CLARIFICATIONS and FORMATTING

 * 10.2: Table 15 is awkward to use, and this may have an effect on
   compliance with the various attribute footnotes. Suggest placing
   appropriate footnotes under each attribute table if possible.

 * 6.3: If an attacker can run/change the application or its libraries,
   then all bets are off. Not sure if this is worth mentioning as a
   benefit of static linking.

 * We should note that object handles and slot ids can and often will
   change between instances of an application, or once C_Finalize has
   been called. Various PKCS#11 callers take it for granted that these
   won't change.

 * 8.1: We should mention that on Linux (and other Unixes?) that (while
   possible) no such byte-alignment is done. This was my very first
   PKCS#11 crasher :)

 * The fact that CKA_SERIAL_NUMBER is the encoded DER TLV (and not just
   the contents) has had confusion, may be worth providing an example
   or something like: \x02\x02\x99\x88

 * 10.6.2: "If the attribute is not present then the type defaults to
   SHA-1" should say "CKA_SHA_1" instead.

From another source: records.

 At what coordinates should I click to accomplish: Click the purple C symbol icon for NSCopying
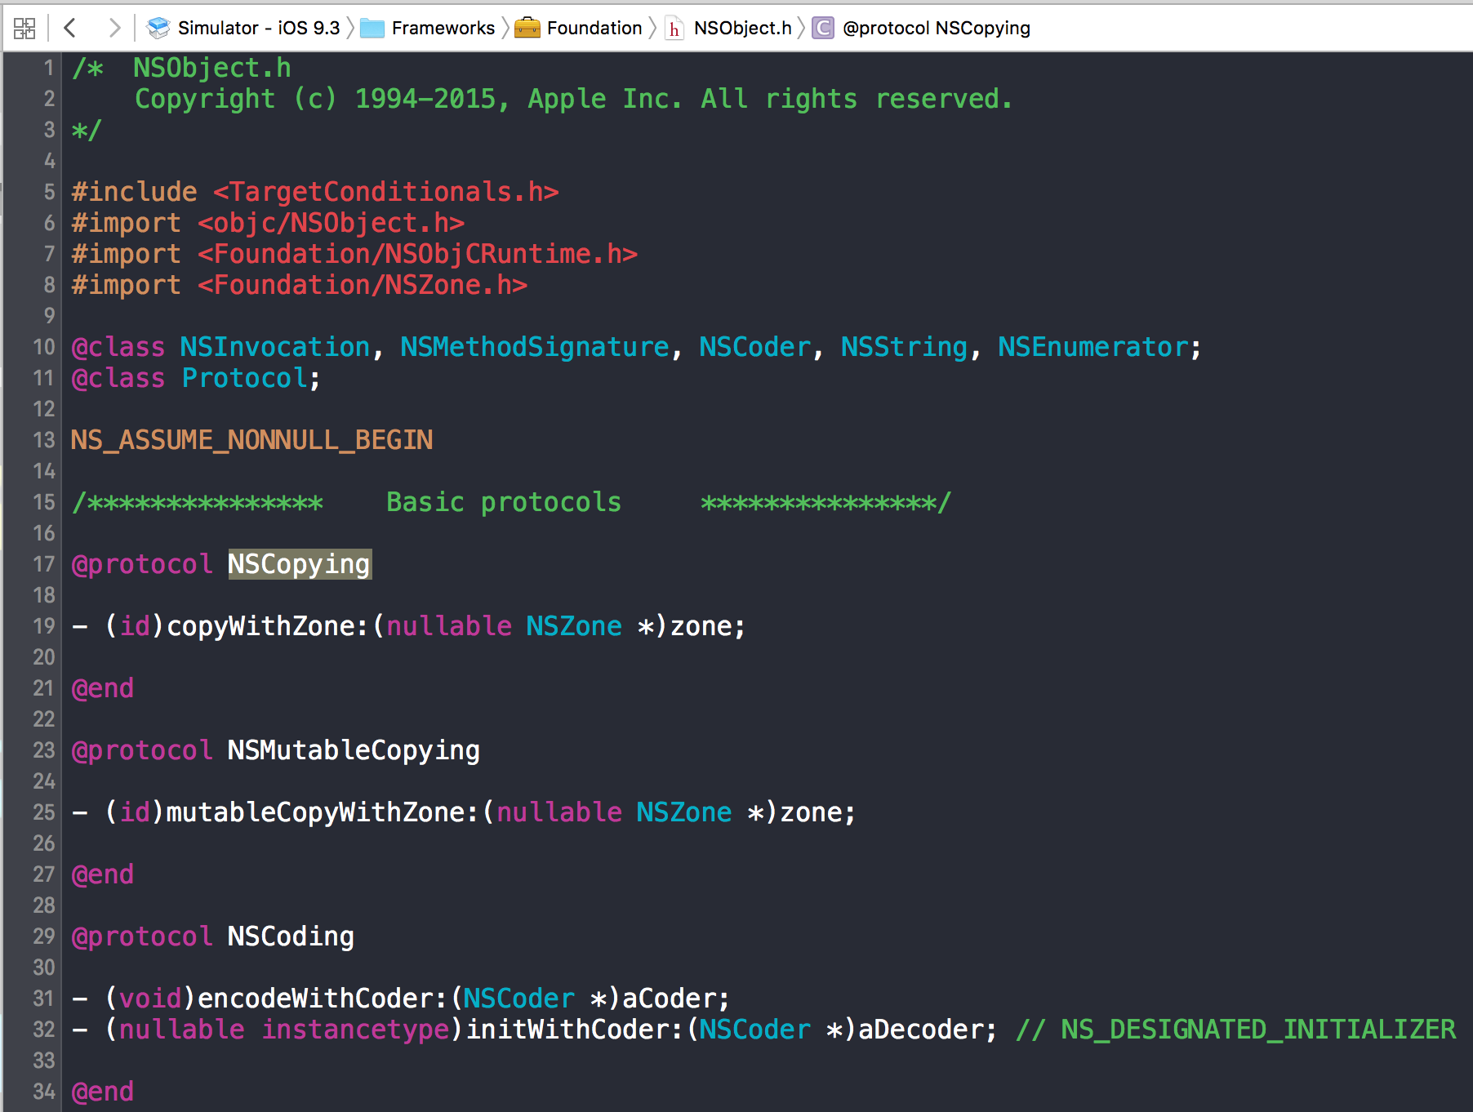pyautogui.click(x=822, y=27)
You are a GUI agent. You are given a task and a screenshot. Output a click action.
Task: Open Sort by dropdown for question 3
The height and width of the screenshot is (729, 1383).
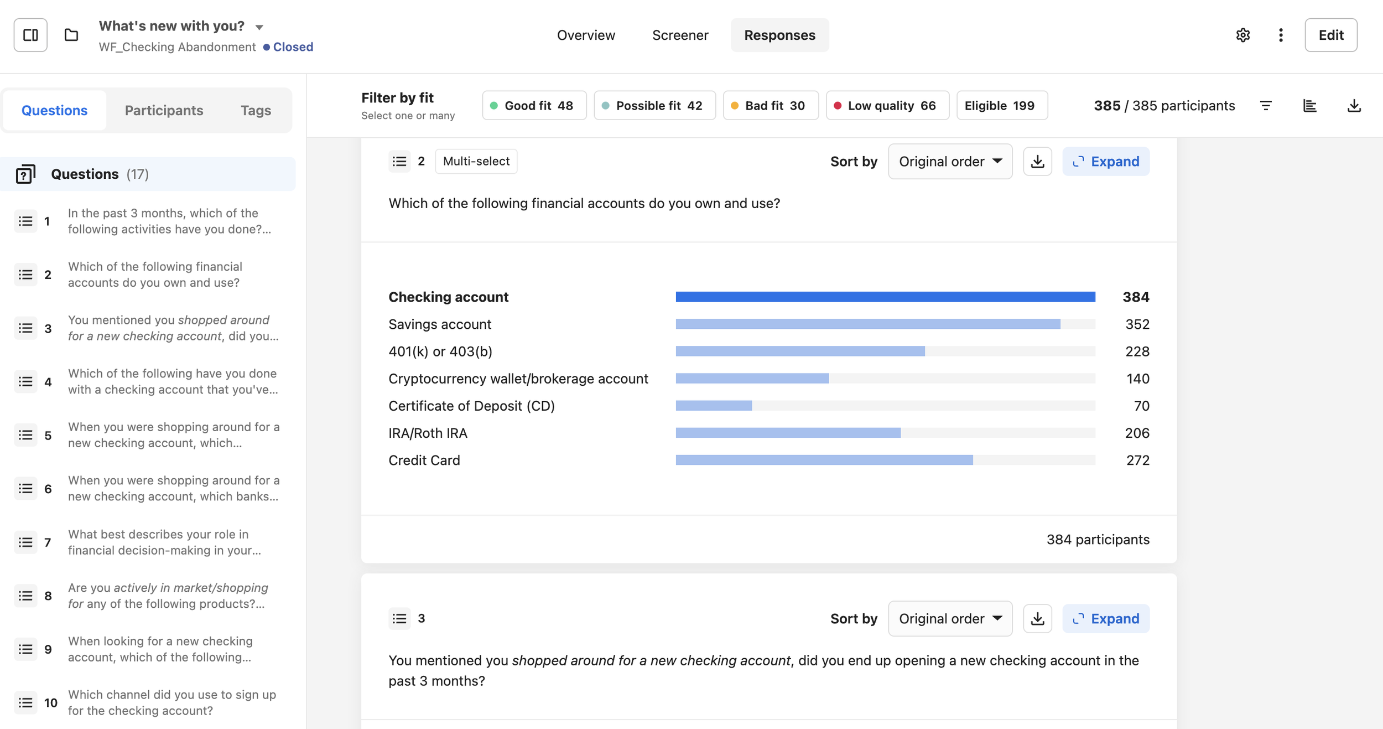click(x=950, y=618)
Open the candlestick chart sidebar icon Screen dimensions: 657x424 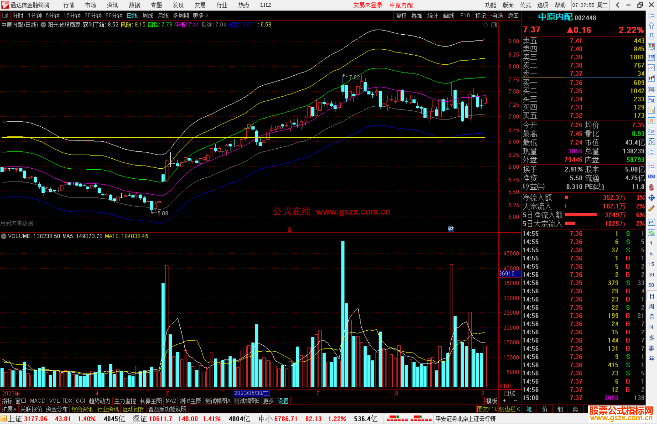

 * 10.9: We should clarify that the PIN provided to a
   CKU_CONTEXT_SPECIFIC login may be the user pin, or may be a key
   specific PIN. No assumption should be made.

 * 11: C_FindObjectsInit: We should clarify that this clause applies to
   empty/default attributes as well: "The matching criterion is an
   exact byte-for-byte match with all attributes in the template."

 * 12.2: Seems like this should say *not impact*: "Whenever possible,
   changing the value of an object attribute should impact the
   behavior of active operations in other applications or threads."

 * 12.3: Refers to CKR_TEMPLATE_INVALID. Is this new?